Record set START
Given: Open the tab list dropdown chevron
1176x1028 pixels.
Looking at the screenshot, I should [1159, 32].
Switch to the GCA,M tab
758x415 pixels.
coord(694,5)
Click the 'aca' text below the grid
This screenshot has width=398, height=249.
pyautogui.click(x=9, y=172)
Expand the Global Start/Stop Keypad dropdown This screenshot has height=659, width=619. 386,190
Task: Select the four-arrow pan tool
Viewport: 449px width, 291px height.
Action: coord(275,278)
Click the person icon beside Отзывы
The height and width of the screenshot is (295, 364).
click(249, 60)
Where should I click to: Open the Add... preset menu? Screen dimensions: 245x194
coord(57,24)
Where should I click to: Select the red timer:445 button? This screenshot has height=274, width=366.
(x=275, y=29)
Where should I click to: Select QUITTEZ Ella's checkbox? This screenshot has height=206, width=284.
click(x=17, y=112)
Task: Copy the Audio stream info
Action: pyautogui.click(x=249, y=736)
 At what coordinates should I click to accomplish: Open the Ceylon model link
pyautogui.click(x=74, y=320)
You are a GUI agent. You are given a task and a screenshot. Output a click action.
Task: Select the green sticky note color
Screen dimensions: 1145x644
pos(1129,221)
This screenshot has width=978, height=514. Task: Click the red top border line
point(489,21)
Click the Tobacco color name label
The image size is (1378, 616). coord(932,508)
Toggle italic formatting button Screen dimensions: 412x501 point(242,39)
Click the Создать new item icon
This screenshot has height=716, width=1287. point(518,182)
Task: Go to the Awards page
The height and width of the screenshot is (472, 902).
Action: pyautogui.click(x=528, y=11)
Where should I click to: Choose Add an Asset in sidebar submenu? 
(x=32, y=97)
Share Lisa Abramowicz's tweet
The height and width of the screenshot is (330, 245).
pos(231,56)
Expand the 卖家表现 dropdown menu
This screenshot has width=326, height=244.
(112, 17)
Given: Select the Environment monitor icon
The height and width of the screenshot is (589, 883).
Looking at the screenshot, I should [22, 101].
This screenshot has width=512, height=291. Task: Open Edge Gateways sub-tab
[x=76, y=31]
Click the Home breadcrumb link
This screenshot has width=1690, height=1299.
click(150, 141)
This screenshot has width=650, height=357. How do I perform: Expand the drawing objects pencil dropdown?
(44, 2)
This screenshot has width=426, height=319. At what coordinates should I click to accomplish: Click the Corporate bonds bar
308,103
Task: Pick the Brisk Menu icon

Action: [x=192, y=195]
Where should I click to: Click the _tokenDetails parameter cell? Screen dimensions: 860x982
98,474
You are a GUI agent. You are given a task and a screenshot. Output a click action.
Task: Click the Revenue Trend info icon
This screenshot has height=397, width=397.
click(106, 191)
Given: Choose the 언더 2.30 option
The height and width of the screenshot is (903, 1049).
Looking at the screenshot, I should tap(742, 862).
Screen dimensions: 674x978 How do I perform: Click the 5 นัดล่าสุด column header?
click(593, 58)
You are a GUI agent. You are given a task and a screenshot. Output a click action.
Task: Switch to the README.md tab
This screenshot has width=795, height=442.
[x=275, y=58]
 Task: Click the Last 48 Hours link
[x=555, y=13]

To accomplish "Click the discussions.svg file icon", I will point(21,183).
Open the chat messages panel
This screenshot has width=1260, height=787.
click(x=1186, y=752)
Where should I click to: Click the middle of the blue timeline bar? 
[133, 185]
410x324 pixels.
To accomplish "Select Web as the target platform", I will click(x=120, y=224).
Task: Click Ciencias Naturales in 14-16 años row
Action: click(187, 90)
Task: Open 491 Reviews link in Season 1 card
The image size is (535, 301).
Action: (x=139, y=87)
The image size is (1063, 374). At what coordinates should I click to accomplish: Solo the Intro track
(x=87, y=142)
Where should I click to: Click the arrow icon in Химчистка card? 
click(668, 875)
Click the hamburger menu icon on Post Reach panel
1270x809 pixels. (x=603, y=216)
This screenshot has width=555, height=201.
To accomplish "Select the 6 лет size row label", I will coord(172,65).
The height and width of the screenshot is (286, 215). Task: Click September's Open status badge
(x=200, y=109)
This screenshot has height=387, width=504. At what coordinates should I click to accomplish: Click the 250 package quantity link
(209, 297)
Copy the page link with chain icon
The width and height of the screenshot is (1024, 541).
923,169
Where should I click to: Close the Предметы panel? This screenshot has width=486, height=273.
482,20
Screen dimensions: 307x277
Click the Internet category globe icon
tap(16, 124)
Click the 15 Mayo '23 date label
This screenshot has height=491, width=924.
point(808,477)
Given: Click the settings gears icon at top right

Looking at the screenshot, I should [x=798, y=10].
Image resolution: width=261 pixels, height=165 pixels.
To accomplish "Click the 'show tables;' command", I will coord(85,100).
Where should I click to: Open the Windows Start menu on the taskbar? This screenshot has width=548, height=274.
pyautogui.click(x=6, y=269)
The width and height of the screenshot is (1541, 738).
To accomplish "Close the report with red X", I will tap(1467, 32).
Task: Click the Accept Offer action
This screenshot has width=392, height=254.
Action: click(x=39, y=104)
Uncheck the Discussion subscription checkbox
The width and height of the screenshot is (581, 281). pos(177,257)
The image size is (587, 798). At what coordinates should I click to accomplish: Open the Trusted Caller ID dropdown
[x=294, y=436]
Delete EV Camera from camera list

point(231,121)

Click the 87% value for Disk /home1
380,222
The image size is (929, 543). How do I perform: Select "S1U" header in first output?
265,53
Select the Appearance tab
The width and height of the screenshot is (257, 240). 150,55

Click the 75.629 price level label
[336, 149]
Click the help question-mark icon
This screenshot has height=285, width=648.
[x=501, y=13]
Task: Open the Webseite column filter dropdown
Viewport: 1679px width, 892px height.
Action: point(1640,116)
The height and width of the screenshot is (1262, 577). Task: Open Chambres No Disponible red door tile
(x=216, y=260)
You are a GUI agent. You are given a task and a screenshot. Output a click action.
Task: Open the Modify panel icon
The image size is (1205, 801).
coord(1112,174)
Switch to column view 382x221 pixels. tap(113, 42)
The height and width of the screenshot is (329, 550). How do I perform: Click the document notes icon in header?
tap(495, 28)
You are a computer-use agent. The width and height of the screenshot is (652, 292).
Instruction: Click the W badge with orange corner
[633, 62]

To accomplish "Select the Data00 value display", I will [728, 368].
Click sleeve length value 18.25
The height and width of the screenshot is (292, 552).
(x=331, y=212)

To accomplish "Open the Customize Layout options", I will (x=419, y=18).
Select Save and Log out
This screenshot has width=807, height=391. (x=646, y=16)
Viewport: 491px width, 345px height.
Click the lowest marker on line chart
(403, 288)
Record set END
■ **Try it**:
Would you please copy exactly the part of the entries above that begins at the line containing "Where should I click to: Select the" and ends at the line containing "Task: Go to the Awards page", both lines included?

■ **Written solution**:
Where should I click to: Select the red timer:445 button? This screenshot has height=274, width=366.
(x=275, y=29)
Where should I click to: Select QUITTEZ Ella's checkbox? This screenshot has height=206, width=284.
click(x=17, y=112)
Task: Copy the Audio stream info
Action: pyautogui.click(x=249, y=736)
 At what coordinates should I click to accomplish: Open the Ceylon model link
pyautogui.click(x=74, y=320)
You are a GUI agent. You are given a task and a screenshot. Output a click action.
Task: Select the green sticky note color
Screen dimensions: 1145x644
pos(1129,221)
This screenshot has width=978, height=514. Task: Click the red top border line
point(489,21)
Click the Tobacco color name label
The image size is (1378, 616). coord(932,508)
Toggle italic formatting button Screen dimensions: 412x501 point(242,39)
Click the Создать new item icon
This screenshot has height=716, width=1287. point(518,182)
Task: Go to the Awards page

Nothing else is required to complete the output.